== Supplied text ==

--

For some reason, my brain is currently stuck on #14: “Remaining oblivious of the language and customs of persons of color who constitute the world’s majority without feeling in my culture any penalty for such oblivion.” Coincidentally, I’ve found it fascinating over the past few weeks the things I can talk about with Luke versus Dr. 7 versus Andrea versus T-dawg. My own bastardized culture leaves me in an odd place, perhaps, but the differences are there and dictate heavily what jokes are told and even what topics of conversation will be in some cases. It’s highly annoying to receive a blank look and a careless shrug—and worse yet, with no curiosity behind it—in response to some excited story or joke. It sounds trivial (because it’s just a story or joke, right?), and it may just be my perpetual annoyance with some folks’ lack of curiosity, but it can weigh surprisingly heavily in a friendship.

Okay, I’m done rambling.


  • Dess

    So fantastic to see a SafeZone-positive note from someone!
    The project started so quietly, almost as an ‘it-probably-won’t-go-over-well-so-let’s-not-all-get-excited’ thing, and it’s so heartening that the group of students working on it has done such a great job with the documentation.

--

== Recorded information ==
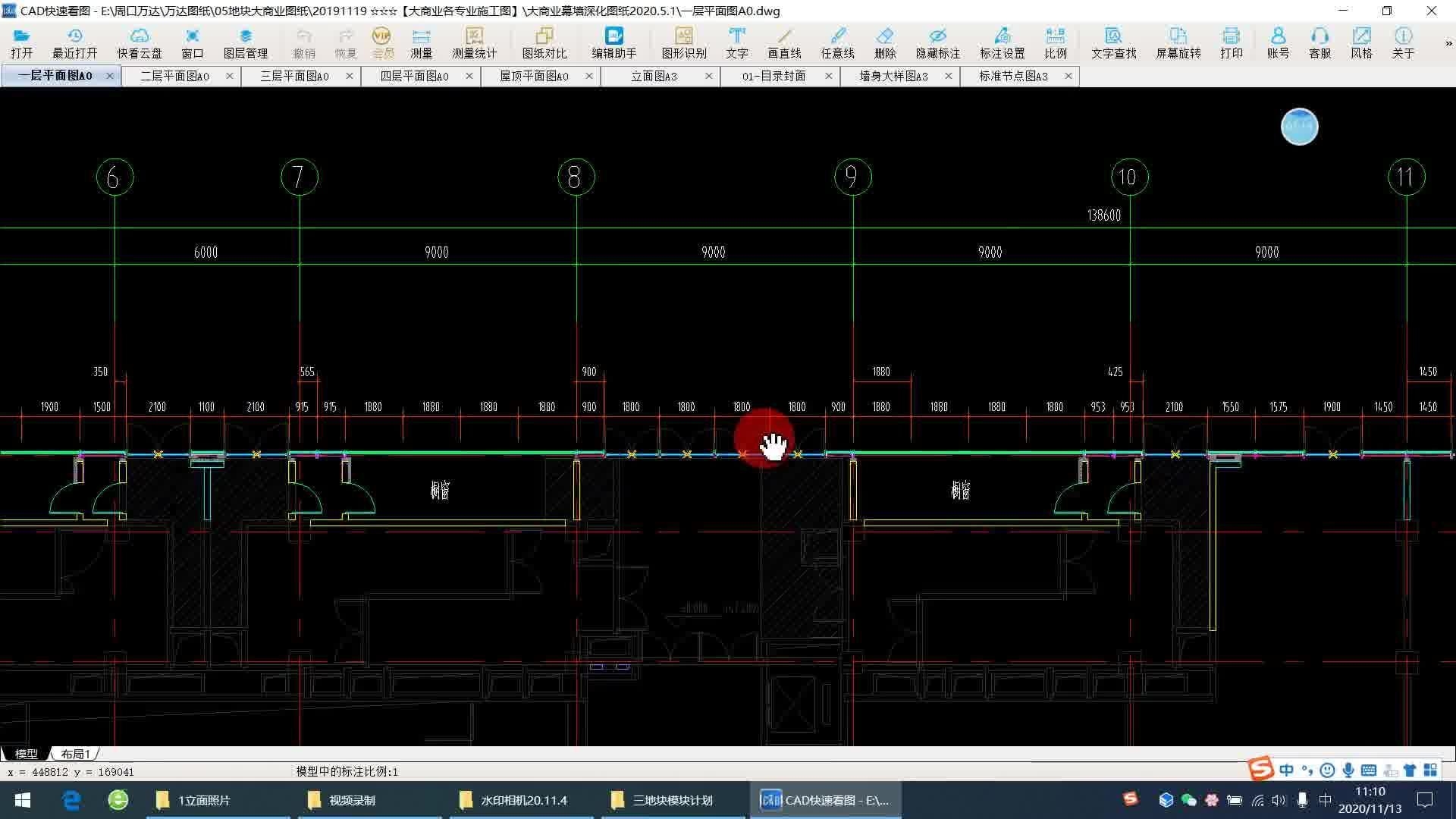
Task: Switch to the 布局1 layout tab
Action: [x=76, y=754]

--

== Directions ==
1 - Rewrite the blog post, starting with "Okay, I’m done" and going on through "with the documentation.", with "project" swapped for "initiative".
2 - Write the next part of the blog post, picking up after its final sentence.

== Response list ==
1 -
Okay, I’m done rambling.


  • Dess

    So fantastic to see a SafeZone-positive note from someone!
    The initiative started so quietly, almost as an ‘it-probably-won’t-go-over-well-so-let’s-not-all-get-excited’ thing, and it’s so heartening that the group of students working on it has done such a great job with the documentation.

2 -
    Hopefully in the fall, incoming freshmen will receive safezone documentation with their freshmeat packet 🙂

  • Michael

    HOLLA @ ME! Inga Musico’s new book Autobiography of a Blue-Eyed Devil: My Life and Times in a Racist, Imperialist Society will rock your world when it comes out in april, i’ve preordered for like $15. PICK IT UP! I am so into these very issues right now (and I’m safezone trained 8P) and tonight i went to a drag show, and DAMN if that wasn’t political and educational. ne wayz, i’ll listen and discuss hit me up with more long ass email, and maybe i’ll put this shit there instead of post-in-a-comment

  • rackrent

    we (both Jenny and I) read something along the line of this in our english class last year. #7, 12, and 13 seem extremely on target for me.

  • Hannah

    I like to think of myself as a curious white people. Some of those also apply to gender issues, I’ve noticed, as well a age issues. For instance, the one about getting followed by security–definitely also an age issue. As far as feeling “tied in” after going to group meetings–definitely also a gender issue, at least as far as I have noticed at my lovely engineering school. Oh! And the “person in charge” and the people who make history (at least in school) are almost always male. What do you think?